# Face To Face With Wild Bobcat!



## corralup

I was walking along this trail at a Bird Sanctuary and came across this pretty kitty.  I got 21 shots total!


----------



## Antarctican

Whoa! What a surprise that must have been. And a thrill!  I'd probably have been shaking too much with excitement to get any shots. You did well  :thumbup:


----------



## pbelarge

Corral
That must of been a helluva surprise. Were you able to capture any shots of the cat looking at you?


----------



## Jeff Colburn

Great shot. I'll bet that shot made you all tingly in your nether realms.

Have Fun,
Jeff


----------



## Goontz

Wow, awesome!


----------



## bigtwinky

That is an awesome capture, congrats!!  I think I would of crapped my pants.  What focal lenght did you use?

I love how you can see the detail in his fur and in his muscles.  These animals are amazing, and your photo captured that.  I love the "pose" as well, good job on waiting for the right moment.

Do you have any more?


----------



## corralup

pbelarge said:


> Corral
> That must of been a helluva surprise. Were you able to capture any shots of the cat looking at you?


She is looking at me on this photo.  I'm not sure what you mean.  Her eyes are in the shadow being the sun was back lit.  So I suppose it's hard to tell.

Most of the photos are the same.  She only stayed for a few seconds.


----------



## corralup

The last three photos are full framed shots.  I shot with a Nikon 300mm ED IF F4.5 Lens.
It's a Manual Focus lens only.  So that is why it is extra special to me.  I really like that lens.  I can good detail out of that old puppy.


----------



## kdabbagh

beautiful animal and great timing for the shot


----------



## deb

Excellent.


----------



## EricD

Nice score!
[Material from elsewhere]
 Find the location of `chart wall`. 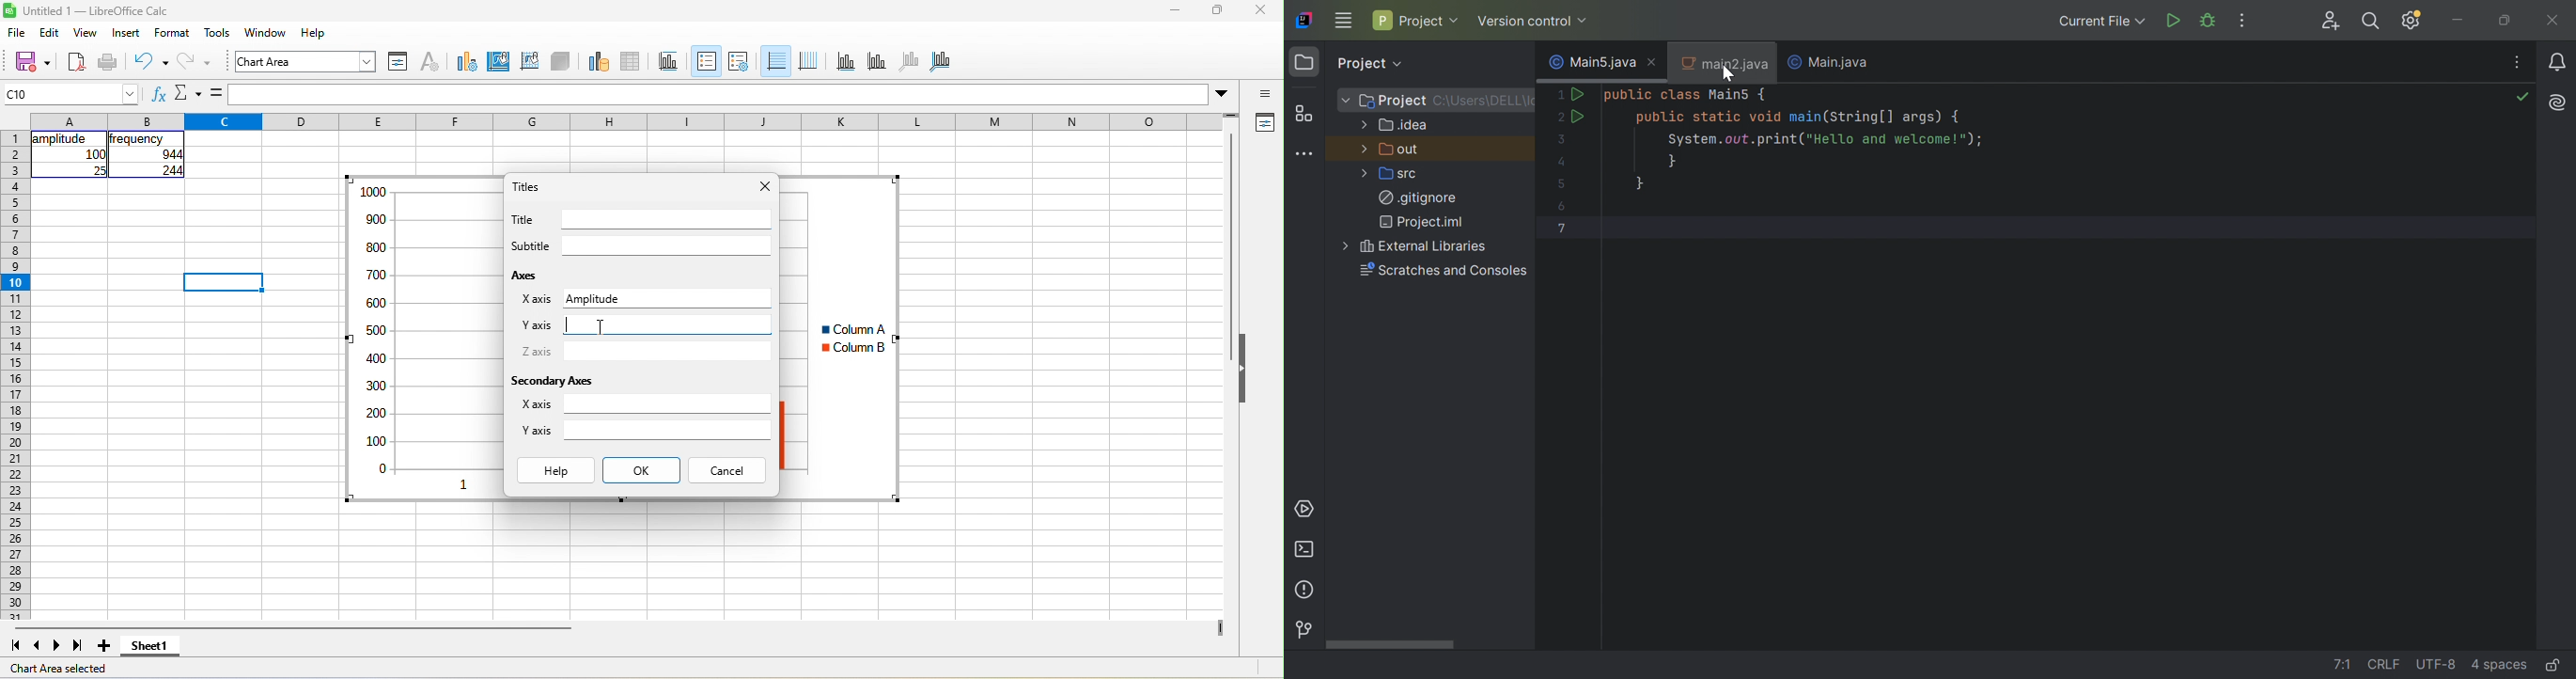

chart wall is located at coordinates (529, 62).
I have come across many Bobcats in Florida, always a thrill.


Great job on the pic's!


----------



## Al-Wazeer

You got a lot of great shots with this wild thing  Loved the first one the most, didn't you get scared by seeing it?


----------



## Jayms

ah I like the tones and hues on #1 -  of all animals, i fear the quickness of cats most ... awesome hunters.


----------



## Provo

Nice shot's thanks for sharing.


----------